長いあいだ気になっていた「白い輪っか」街中でよく女の子が手首にはめてる、あの白い輪っかです。テレビ画面でも見かけるので「流行ファッションの一種なんだろうな」とか「新興宗教団体のパフォーマンスかな」とか思ってたのが、実は世界の貧困な人のことを考える「ほっとけない世界のまずしさキャンペーン」への参加シンボルアイテムだったようです。

正式名称? かどうか知りませんが「ホワイト・バンド」という、主に中国製の製品で値段は1個300円。なるほど、これを買うことによって300円が世界の貧しい人々に寄付されるのか、と納得してしまうほど真っ直ぐな性格ではありませんので、いつものようにちょこちょこ、ごそごそ。公式ページにアクセスしてみると、300円の内訳が説明されてました。ホワイトバンド原価および製作経費23%(69円)、ホワイトバンド流通費33%(99円)、世界の貧困をなくすための活動費44%(132円)。

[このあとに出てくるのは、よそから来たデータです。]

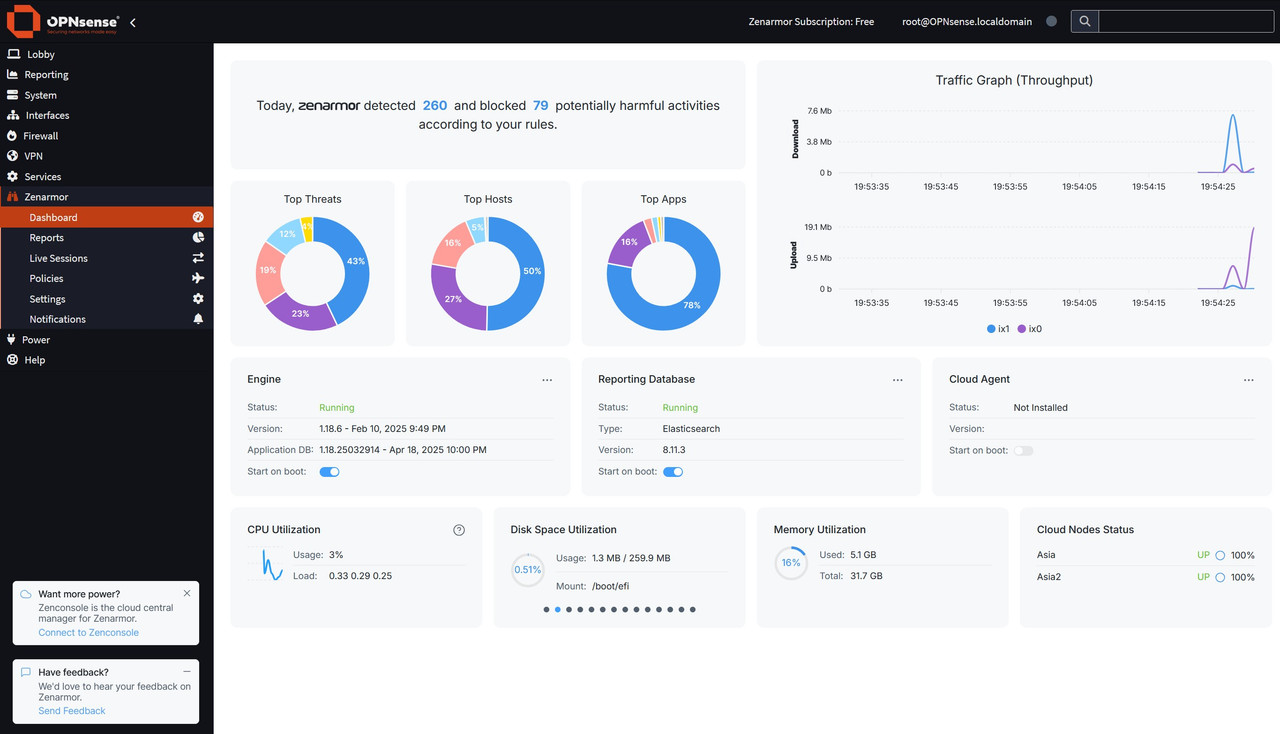Viewport: 1280px width, 734px height.
Task: Toggle the ix1 legend series in Traffic Graph
Action: pos(998,329)
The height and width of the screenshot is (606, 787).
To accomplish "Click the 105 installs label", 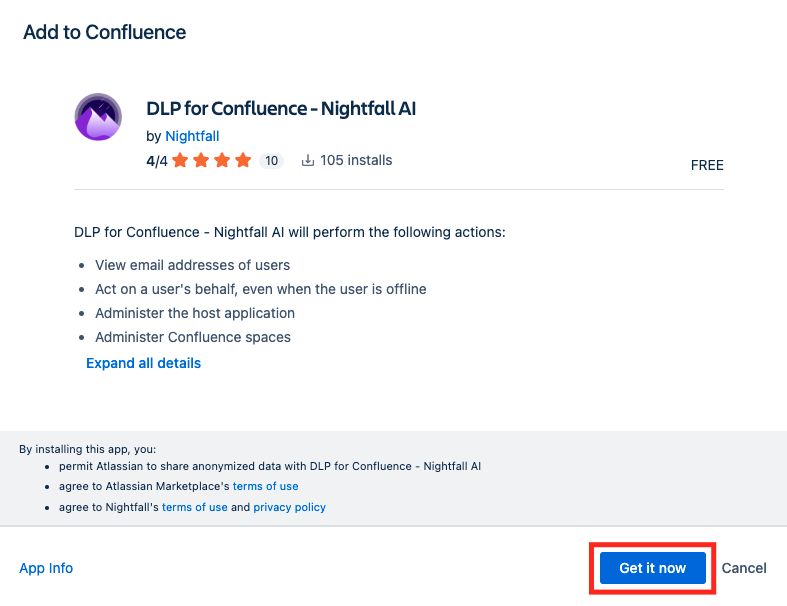I will (356, 160).
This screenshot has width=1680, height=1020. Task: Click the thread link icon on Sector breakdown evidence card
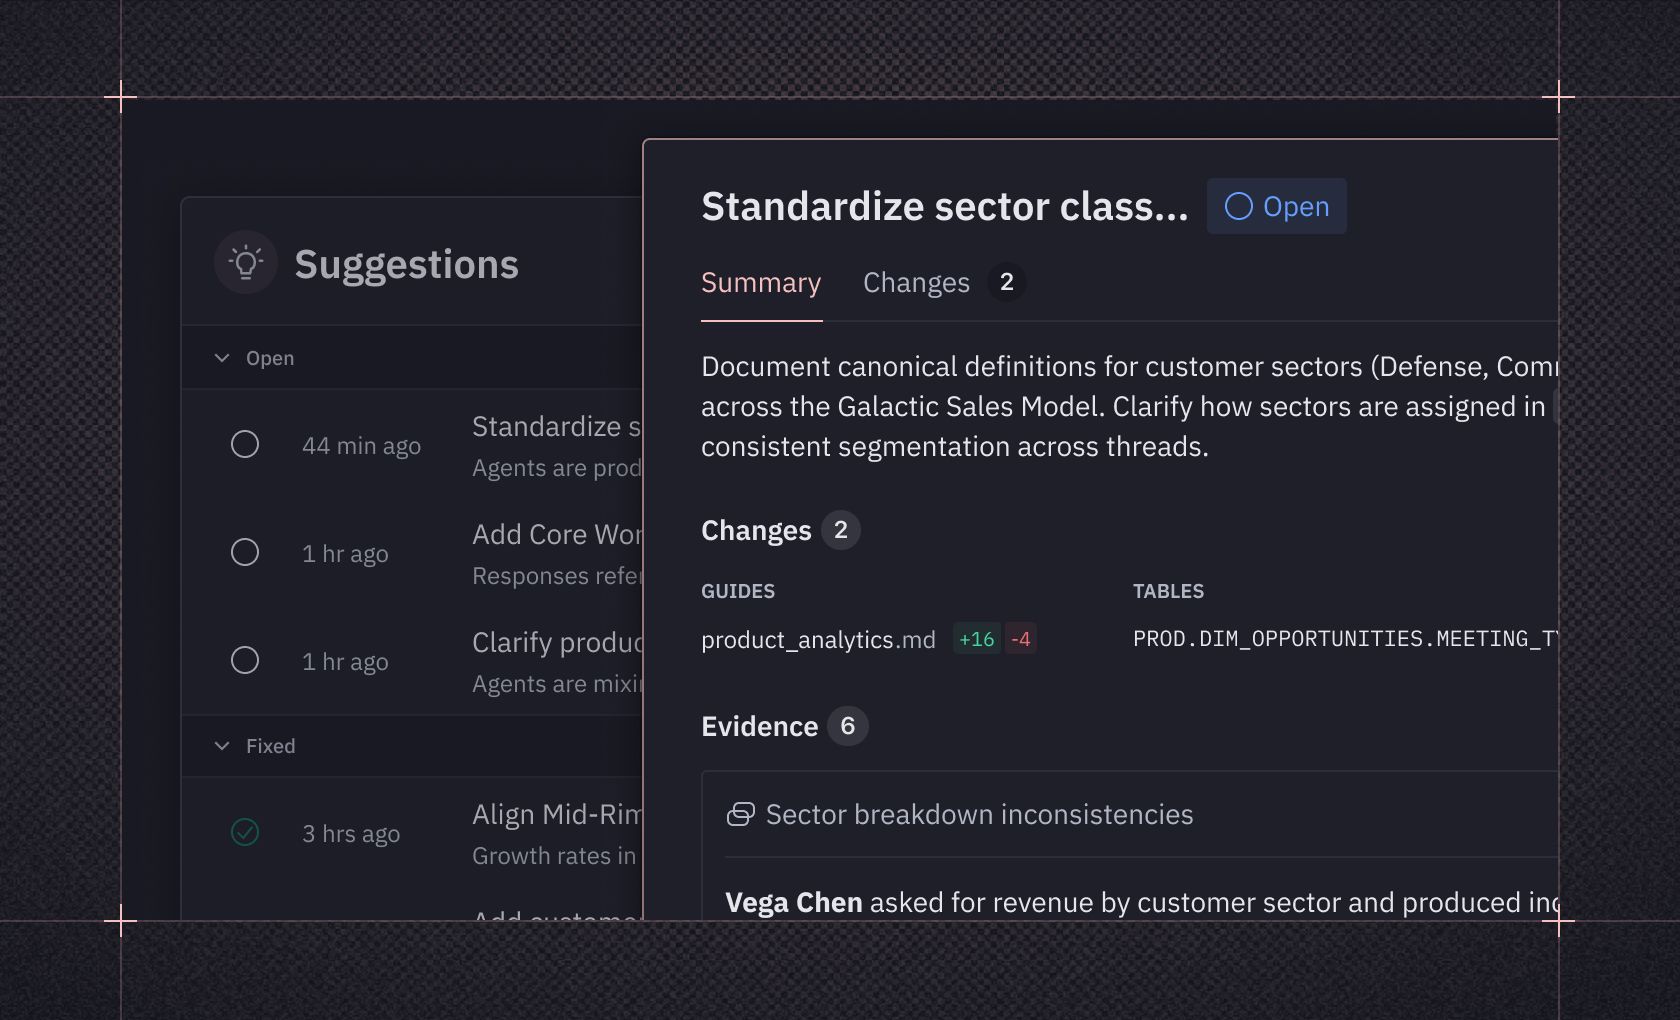[741, 815]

原価および製作経費とは海外工場生産・出荷それに国内までの輸送費のことで、流通費は倉庫代とか国内運送費とか販売手数料。ということは、132円の活動費が寄付金なのだな……、ん? 違うぞ「広報活動費(媒体制作費、デザイン費、編集費等)、媒体費(メディアの活用)、イベント制作費、番組制作費、その他いろいろ経費……」文字通りの活動にかかる費用。つまり、その、300円使って様々な営利企業の利を潤して、なおかつ事務局の維持費・人件費も賄って「世界には貧困な人がいますよ」と、貧困な人の「存在」を呼びかけて、世間に貧困を「知ってもらって」それで終わり?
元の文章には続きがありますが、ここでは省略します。